::: Records
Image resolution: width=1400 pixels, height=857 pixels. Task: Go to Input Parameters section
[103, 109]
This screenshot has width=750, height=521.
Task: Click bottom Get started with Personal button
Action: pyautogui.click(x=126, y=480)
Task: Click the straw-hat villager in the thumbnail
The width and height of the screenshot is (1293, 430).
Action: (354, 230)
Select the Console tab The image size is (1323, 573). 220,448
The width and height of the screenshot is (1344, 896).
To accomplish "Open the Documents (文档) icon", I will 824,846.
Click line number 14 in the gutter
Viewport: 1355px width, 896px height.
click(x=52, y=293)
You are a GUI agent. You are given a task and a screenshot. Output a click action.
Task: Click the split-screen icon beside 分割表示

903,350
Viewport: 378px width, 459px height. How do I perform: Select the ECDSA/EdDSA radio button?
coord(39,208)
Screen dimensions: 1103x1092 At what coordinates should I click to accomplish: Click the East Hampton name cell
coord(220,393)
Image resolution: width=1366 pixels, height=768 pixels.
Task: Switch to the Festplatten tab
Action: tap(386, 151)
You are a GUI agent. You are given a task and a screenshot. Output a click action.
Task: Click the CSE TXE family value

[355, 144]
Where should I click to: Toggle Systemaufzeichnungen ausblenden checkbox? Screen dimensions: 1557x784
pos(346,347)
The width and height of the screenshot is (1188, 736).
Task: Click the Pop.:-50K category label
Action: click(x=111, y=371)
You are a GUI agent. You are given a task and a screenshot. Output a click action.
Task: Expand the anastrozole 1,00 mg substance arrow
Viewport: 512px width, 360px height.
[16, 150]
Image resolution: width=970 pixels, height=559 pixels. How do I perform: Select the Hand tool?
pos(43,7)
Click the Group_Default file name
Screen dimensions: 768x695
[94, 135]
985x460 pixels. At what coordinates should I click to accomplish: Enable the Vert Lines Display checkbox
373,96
::::::
Starting at the line that contains "985x460 pixels. At", print every line through the last one of the records, exactly and with nothing else.

985x460 pixels. At what coordinates should I click to accomplish: Enable the Vert Lines Display checkbox
373,96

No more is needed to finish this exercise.